▶ _What to produce_
Two lines mark the range in the entries below: the one holding "Image resolution: width=1211" and the one holding "Task: Click the first". Set down those two and all lines between them, exactly.

▶ _Raw data_

-*-*-

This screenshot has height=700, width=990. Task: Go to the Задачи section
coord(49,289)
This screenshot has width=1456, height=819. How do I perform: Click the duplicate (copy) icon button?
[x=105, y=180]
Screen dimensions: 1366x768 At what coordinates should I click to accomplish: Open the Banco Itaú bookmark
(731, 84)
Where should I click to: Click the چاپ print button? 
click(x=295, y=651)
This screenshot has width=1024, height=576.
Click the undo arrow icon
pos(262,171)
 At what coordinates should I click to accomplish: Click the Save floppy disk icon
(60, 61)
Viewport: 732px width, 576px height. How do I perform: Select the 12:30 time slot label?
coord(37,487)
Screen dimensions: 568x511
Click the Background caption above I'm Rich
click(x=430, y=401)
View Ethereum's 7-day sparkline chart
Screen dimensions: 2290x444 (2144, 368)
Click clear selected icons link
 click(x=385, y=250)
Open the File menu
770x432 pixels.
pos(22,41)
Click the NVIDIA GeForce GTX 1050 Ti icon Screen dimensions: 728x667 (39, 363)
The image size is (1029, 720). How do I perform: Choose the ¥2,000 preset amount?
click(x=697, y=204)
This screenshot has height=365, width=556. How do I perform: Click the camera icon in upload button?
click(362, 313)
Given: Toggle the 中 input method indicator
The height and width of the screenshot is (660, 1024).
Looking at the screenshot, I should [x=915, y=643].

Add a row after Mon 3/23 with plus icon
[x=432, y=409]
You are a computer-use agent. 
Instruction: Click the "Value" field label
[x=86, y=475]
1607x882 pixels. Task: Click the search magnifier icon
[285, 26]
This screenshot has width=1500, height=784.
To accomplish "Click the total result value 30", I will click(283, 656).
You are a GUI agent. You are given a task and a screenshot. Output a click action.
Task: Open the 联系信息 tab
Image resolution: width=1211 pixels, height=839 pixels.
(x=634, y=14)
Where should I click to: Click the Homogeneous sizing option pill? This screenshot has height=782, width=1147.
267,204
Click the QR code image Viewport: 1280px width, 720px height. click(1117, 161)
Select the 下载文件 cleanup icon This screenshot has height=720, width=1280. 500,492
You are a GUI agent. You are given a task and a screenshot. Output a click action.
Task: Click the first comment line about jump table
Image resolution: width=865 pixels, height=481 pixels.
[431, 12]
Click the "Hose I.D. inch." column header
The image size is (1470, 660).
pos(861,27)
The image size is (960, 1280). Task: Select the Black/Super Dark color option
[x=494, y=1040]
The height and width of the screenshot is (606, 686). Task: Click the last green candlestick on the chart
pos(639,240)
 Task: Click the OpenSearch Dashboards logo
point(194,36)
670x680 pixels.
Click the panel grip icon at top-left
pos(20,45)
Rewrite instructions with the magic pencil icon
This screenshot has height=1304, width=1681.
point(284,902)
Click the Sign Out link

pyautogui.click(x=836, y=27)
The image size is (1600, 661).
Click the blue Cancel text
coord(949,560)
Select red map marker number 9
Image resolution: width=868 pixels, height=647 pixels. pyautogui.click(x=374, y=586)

-*-*-

▶ _Answer box_
Image resolution: width=1211 pixels, height=839 pixels.
(x=634, y=14)
Where should I click to: Click the Homogeneous sizing option pill? This screenshot has height=782, width=1147.
267,204
Click the QR code image Viewport: 1280px width, 720px height. click(1117, 161)
Select the 下载文件 cleanup icon This screenshot has height=720, width=1280. 500,492
You are a GUI agent. You are given a task and a screenshot. Output a click action.
Task: Click the first comment line about jump table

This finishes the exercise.